Hatching mid-February to May.
The New Hampshire Bantam is a favorite production breed of chicken native to New England, and the bantam-sized version of the New Hampshire has all the best qualities in a smaller package.
New Hampshire Bantams are compact, vigorous birds. Their attractive dark golden plumage is an overall cinnamon-honey color. Females have the distinguishing light collar of black feathered ticking around the base of the neck. Males look darker overall than females do. Roosters have black tails with a green sheen and dark shiny mahogany feathering over the wings and saddle. Combs are upright and single. The combs on the hens sometimes flop over a tad. Legs are strong and bright yellow.
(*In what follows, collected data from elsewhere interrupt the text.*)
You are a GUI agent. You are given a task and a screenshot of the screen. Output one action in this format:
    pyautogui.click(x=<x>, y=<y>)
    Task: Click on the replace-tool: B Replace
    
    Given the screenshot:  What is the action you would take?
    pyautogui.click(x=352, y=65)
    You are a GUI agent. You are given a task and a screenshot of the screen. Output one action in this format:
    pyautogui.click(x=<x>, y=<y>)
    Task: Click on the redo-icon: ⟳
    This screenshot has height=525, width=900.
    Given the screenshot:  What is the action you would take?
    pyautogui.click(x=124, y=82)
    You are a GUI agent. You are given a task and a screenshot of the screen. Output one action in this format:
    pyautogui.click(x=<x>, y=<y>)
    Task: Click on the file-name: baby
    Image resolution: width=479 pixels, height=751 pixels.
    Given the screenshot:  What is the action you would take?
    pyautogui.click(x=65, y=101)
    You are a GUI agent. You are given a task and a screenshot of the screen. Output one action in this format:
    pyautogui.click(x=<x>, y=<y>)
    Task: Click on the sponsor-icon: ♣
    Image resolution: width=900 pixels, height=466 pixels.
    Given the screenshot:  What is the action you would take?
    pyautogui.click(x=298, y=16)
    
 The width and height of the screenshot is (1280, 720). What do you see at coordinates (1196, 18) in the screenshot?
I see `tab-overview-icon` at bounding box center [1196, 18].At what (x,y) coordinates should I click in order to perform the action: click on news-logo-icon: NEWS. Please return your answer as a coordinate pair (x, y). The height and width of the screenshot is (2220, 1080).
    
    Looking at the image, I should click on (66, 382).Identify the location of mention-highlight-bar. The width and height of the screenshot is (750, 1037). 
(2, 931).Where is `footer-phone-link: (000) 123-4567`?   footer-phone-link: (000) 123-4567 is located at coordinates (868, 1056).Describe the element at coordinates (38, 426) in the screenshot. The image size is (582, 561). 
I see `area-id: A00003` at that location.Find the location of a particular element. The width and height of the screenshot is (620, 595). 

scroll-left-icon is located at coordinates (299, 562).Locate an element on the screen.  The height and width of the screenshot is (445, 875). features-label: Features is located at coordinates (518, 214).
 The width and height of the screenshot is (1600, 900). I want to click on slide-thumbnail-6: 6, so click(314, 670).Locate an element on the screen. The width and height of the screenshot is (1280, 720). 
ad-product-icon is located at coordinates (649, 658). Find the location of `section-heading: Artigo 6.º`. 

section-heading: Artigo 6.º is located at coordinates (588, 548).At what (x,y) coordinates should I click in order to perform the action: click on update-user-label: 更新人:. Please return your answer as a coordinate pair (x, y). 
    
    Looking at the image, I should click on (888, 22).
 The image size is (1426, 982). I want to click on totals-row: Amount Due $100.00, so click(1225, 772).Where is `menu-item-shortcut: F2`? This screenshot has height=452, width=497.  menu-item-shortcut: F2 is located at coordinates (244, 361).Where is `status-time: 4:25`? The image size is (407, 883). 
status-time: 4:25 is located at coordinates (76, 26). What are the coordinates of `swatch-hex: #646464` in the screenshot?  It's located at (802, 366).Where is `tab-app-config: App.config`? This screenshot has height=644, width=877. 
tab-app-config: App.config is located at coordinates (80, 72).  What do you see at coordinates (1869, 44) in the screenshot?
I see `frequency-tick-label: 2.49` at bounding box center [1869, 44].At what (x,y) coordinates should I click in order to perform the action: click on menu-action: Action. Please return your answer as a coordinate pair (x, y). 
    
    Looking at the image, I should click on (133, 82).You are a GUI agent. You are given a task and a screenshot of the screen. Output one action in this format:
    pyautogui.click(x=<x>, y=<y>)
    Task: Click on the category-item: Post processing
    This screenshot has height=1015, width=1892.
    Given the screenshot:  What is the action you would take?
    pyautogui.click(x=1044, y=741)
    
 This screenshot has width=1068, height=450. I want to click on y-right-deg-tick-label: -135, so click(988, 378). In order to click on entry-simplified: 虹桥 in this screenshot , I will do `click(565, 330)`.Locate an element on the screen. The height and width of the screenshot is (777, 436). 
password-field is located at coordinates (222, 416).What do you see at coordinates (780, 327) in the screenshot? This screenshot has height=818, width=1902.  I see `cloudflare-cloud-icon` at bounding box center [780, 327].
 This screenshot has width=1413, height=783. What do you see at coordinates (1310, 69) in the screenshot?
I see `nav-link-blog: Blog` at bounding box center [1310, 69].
Production: These bantams are now mainly raised for pets, exhibition, or other ornamental reasons, but they are very useful production birds. New Hampshire Bantams mature and feather out very quickly. They lay very well - bantam-sized brown eggs. In general, their eggs are bigger than most bantam eggs. And they also can be used for meat. They make better meat birds than Rhode Island Red Bantams due to their chunky, more plump, stature.
Temperament: New Hampshire Bantams are active, alert, and energetic birds. They can be aggressive and stand-offish, although they are usually confident and not flighty or nervous. They are great foragers and are hardy and disease-resistant fowl.
History: Although the large-sized New Hampshire breed is a great American classic, the New Hampshire Bantam was developed by enthusiasts in Holland in the early twentieth century. Admitted to the APA Standard of Perfection in 1960.
Conservation Status: NA
Body Type: New Hampshire Bantams are cobby and stout with an upright bearing and deep body. They have a shorter back and are lighter in color than Rhode Island Red Bantams. Tails are full and held at a 45-degree angle. In general, they are soft feathered.